[START OF SELECTED TEXT]

Trump’s bad day in court: President loses three times within 90 minutes on DEI, sanctuary cities and voter registration

Three federal judges blocked key parts of Donald Trump’s agenda in courtrooms across the country on Thursday, all within roughly 90 minutes of one another.
First, Trump’s executive orders targeting so-called “sanctuary cities” were deemed unconstitutional attempts to “coerce” local officials into enforcing the president’s immigration policies.
Next, the president’s attempts to withhold federal funding from schools that engage with diversity, equity and inclusion initiatives were labeled “textbook viewpoint discrimination” that likely violate the First Amendment.
And another judge blocked parts of the president’s sweeping executive order targeting election administration and voting rights, including a requirement that voter registration forms ask for proof of citizenship.
The latest setbacks to the Trump administration’s agenda, which has faced an avalanche of lawsuits, arrived in the middle of the president’s increasingly volatile position with a federal judiciary now confronting the administration’s routine defiance of the courts.
California District Judge William H. Orrick, who was appointed by Barack Obama, blocked the administration from withholding or freezing funding from 16 cities and counties it labeled “sanctuary jurisdictions,” landing a significant blow to Trump’s aggressive anti-immigration agenda.

[END OF SELECTED TEXT]

#### SET EXERCISE 1
Reproduce the passage from the article on Trump's court losses, starting with "Three federal judges" and going on through "proof of citizenship.".
#### SET EXERCISE 2
In the article on Trump's court losses, which president appointed Judge William H. Orrick?
#### SET EXERCISE 3
Continue the article on Trump's court losses from its last sentence.
The listing below comes from a separate source.

[START OF MATERIAL PROVIDED]

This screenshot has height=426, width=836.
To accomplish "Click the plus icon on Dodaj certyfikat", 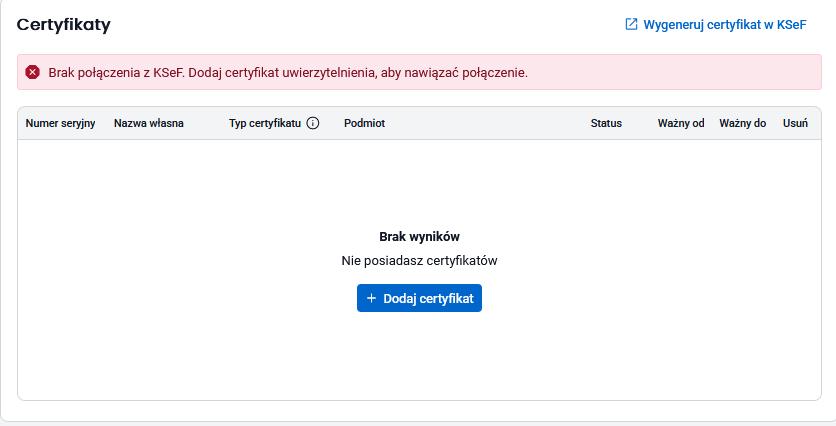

[END OF MATERIAL PROVIDED]

#### EXERCISE ANSWER 1
Three federal judges blocked key parts of Donald Trump’s agenda in courtrooms across the country on Thursday, all within roughly 90 minutes of one another.
First, Trump’s executive orders targeting so-called “sanctuary cities” were deemed unconstitutional attempts to “coerce” local officials into enforcing the president’s immigration policies.
Next, the president’s attempts to withhold federal funding from schools that engage with diversity, equity and inclusion initiatives were labeled “textbook viewpoint discrimination” that likely violate the First Amendment.
And another judge blocked parts of the president’s sweeping executive order targeting election administration and voting rights, including a requirement that voter registration forms ask for proof of citizenship.

#### EXERCISE ANSWER 2
Barack Obama

#### EXERCISE ANSWER 3
In his order granting a preliminary injunction, Orrick cited Trump’s similar executive action from 2017 — which Orrick also blocked — that was found unconstitutional nationwide.
“Here we are again,” Orrick wrote Thursday. “Their well-founded fear of enforcement is even stronger than it was in 2017.”
One executive order directs Attorney General Pam Bondi and Homeland Security Secretary Kristi Noem to withhold federal funds to so-called “sanctuary” jurisdictions, while another order directs every federal agency to screen funds to state and local governments with “sanctuary’ policies” that “seek to shield illegal aliens from deportation.”
The orders likely violate the separation of powers and Fifth and Tenth Amendments, among other statutes, “because they impose coercive condition intended to commandeer local officials into enforcing federal immigration practices and law,” Orrick wrote.
In her 82-page order blocking a key part of Trump’s anti-DEI crusade in education, New Hampshire District Landya B. McCafferty, another Obama appointee, found that a letter from the Department of Education threatening federal funds “would cripple the operations of many educational institutions.”
“A professor runs afoul of the 2025 Letter if she expresses the view in her teaching that structural racism exists in America, but does not do so if she denies structural racism’s existence,” she wrote. “That is textbook viewpoint discrimination.”
The ruling, stemming from a lawsuit from the National Education Association and the American Civil Liberties Union, accused the administration of violating teachers’ due process and First Amendment rights.
She declined to issue a nationwide pause on the administration’s policy, limiting her ruling to schools that employ or contract with at least one member of the groups that sued.

Last month, Trump issued an executive order that voting rights advocates and legal scholars warn could disenfranchise millions of voters with sweeping changes to rules for election administration, including requirements that proof of citizenship be presented when registering.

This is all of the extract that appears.